Version 17 of AutoCorrect

Updated 2003-06-01 23:17:04

An MS Word-like AutoCorrect feature implementation.

Here is a story you don't hear every day. You know that AutoCorrect feature in MS Word? You type 'tihs' and Word replaces it with 'this'. I really love that feature. Not so much to correct my typos, but as a shorthand tool. I type 'ill go,w or wo u' and it automatically expands to 'I'll go, with or without you'. The part of the story that you don't hear every day is that I am so addicted to it and have used it for so long that I've built up a 10,000-entry list. Writing in Word, I shorthand all the time.

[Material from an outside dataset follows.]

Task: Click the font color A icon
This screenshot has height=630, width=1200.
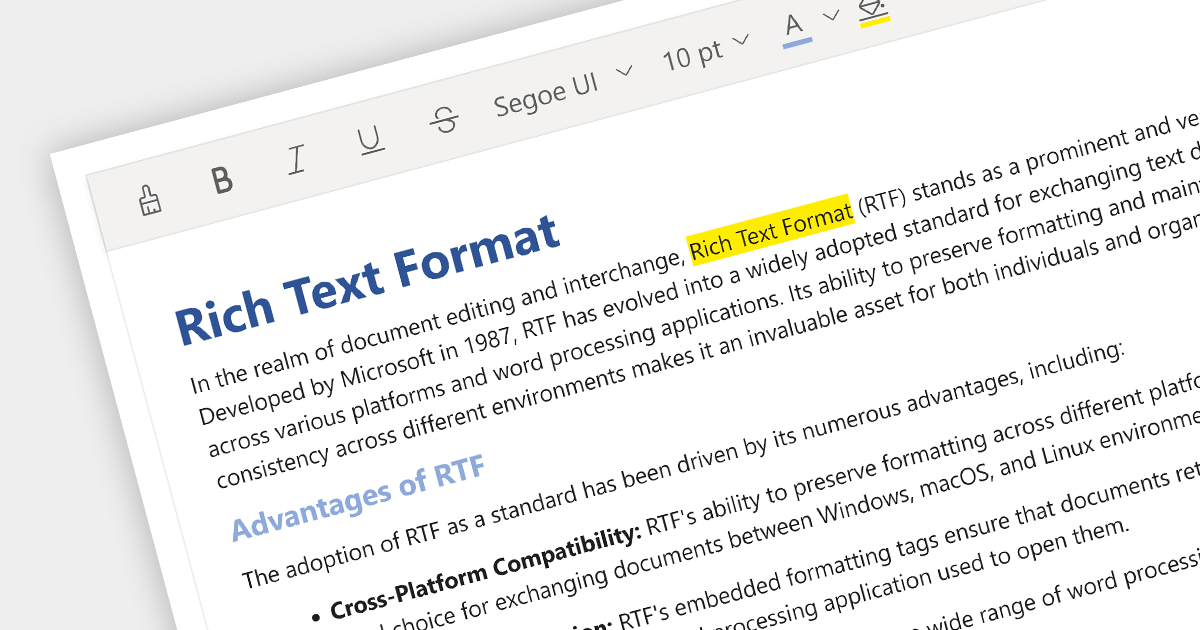Action: click(x=795, y=27)
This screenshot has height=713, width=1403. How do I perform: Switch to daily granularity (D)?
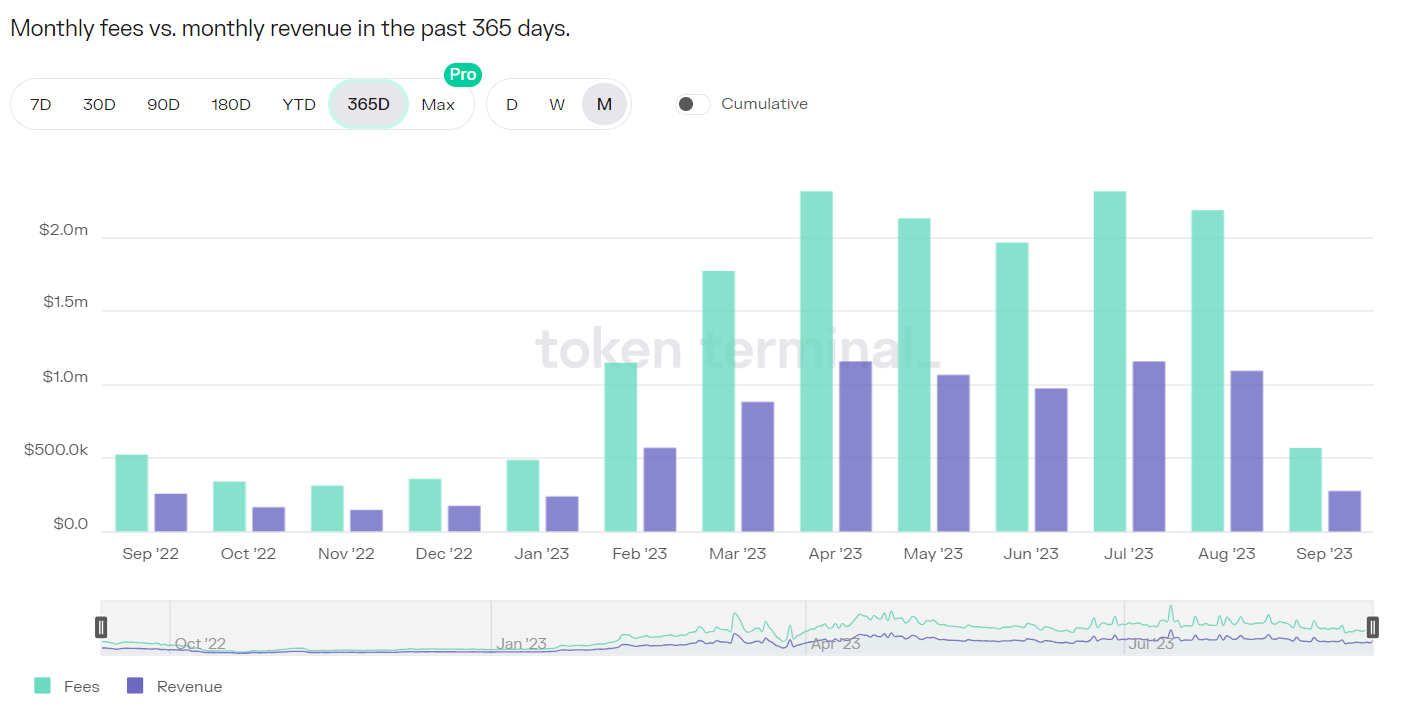512,104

So I tried to implement it in a Tk app. I load the entire list from a SQLite database into a Tcl array at startup, and every time I hit space or punctuation, the app searches for the last "word" just typed in the array, deletes that word and prints its counterpart.

I still need to implement automatic capital letter in the beginning of sentences and some method to undo the auto correction. Ctrl+Z will not yield the expected(?) result. Apart from that, it is a perfect Auto Correct feature, ready to be implemented in any Tcl/Tk-based text editor.

Note: this looks messy online, but should look perfect if you paste it in your favorite text editor.

Thanks to Michael A. Cleverly for very useful hints.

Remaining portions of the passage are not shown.